That's pretty much where I've been for a few years now. I'm not a huge sports fan, so I make do fine with OTA plus a couple streaming services at any given time. Looking forward to HBO Max next spring. I'll give Peacock a whirl if the version with ads is free but, so far, it doesn't look like it'll have too much that would tempt me to pay for. I still haven't tried out Apple TV+ but I'm hearing some good things about The Morning Show.


----------



## jzinckgra

Been using YTTV for a week or so with Firestick 4K direct into my Yammi AVR. Some good some not so good. PQ is as good as my Tivo OTA for locals. No one-button click commercial skip, unlike Tivo is a bit of a downer. Also, can't seem to rewind a show in progress any farther back then where you pick up with it, unlike Tivo which you can go back 30min. Getting a lot of lip sync issues with locals and streaming app movies. Read about it online and tried setting sound setting to "stereo only", but that doesn't work. The longer a show stays on without changing the channel, the worse it gets. Maybe it is a streaming issue where the video is coming in slower than sound, however streaming movies through the Tivo Netflix/Prime apps never has sync issues, so must be Firestick 4K related.


----------



## trip1eX

jzinckgra said:


> Been using YTTV for a week or so with Firestick 4K direct into my Yammi AVR. Some good some not so good. PQ is as good as my Tivo OTA for locals. No one-button click commercial skip, unlike Tivo is a bit of a downer. Also, can't seem to rewind a show in progress any farther back then where you pick up with it, unlike Tivo which you can go back 30min. Getting a lot of lip sync issues with locals and streaming app movies. Read about it online and tried setting sound setting to "stereo only", but that doesn't work. The longer a show stays on without changing the channel, the worse it gets. Maybe it is a streaming issue where the video is coming in slower than sound, however streaming movies through the Tivo Netflix/Prime apps never has sync issues, so must be Firestick 4K related.

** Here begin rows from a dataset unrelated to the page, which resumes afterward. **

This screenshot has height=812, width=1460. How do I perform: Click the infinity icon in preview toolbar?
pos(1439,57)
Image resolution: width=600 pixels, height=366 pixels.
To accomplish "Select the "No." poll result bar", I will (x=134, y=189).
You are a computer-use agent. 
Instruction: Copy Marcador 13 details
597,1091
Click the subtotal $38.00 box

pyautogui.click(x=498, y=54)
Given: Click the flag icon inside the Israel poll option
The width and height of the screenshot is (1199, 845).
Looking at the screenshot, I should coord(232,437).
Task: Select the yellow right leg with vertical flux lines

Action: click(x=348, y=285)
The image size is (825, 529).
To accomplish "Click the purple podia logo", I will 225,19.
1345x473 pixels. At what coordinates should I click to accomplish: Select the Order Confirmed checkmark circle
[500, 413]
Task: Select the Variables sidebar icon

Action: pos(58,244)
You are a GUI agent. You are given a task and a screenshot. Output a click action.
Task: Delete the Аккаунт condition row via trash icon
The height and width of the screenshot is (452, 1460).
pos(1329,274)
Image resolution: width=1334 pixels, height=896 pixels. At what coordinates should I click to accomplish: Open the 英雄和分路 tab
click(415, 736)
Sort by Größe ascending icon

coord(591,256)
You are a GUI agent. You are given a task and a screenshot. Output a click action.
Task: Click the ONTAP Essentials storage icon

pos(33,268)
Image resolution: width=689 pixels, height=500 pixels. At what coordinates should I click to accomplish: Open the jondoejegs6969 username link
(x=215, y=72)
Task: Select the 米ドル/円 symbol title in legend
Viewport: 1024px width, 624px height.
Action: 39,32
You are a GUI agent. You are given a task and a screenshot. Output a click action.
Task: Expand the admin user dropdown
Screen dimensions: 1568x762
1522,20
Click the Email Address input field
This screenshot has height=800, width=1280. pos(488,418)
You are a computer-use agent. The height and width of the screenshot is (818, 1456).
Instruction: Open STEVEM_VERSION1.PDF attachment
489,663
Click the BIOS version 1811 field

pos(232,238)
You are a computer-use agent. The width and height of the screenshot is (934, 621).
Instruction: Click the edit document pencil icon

I only have lip sync issues if I don't close the YTTV app when I change the sound output of the AppleTV to Homepods. And since YTTV doesn't remember the sound output setting (in the case of Homepods,) I have to do chane it 1x sometimes 2x per day. Netflix on the ATV doesn't have the same problem. So I don't think it's the ATV's fault even though I don't think this is a main feature of the Homepod and ATV. I just happen to have them in my office so why not.  It seems to be YTTV issue.

But otherwise, just outputting sound to the tv, I haven't had any lip sync issues.


----------



## trip1eX

NashGuy said:


> That's pretty much where I've been for a few years now. I'm not a huge sports fan, so I make do fine with OTA plus a couple streaming services at any given time. Looking forward to HBO Max next spring. I'll give Peacock a whirl if the version with ads is free but, so far, it doesn't look like it'll have too much that would tempt me to pay for. I still haven't tried out Apple TV+ but I'm hearing some good things about The Morning Show.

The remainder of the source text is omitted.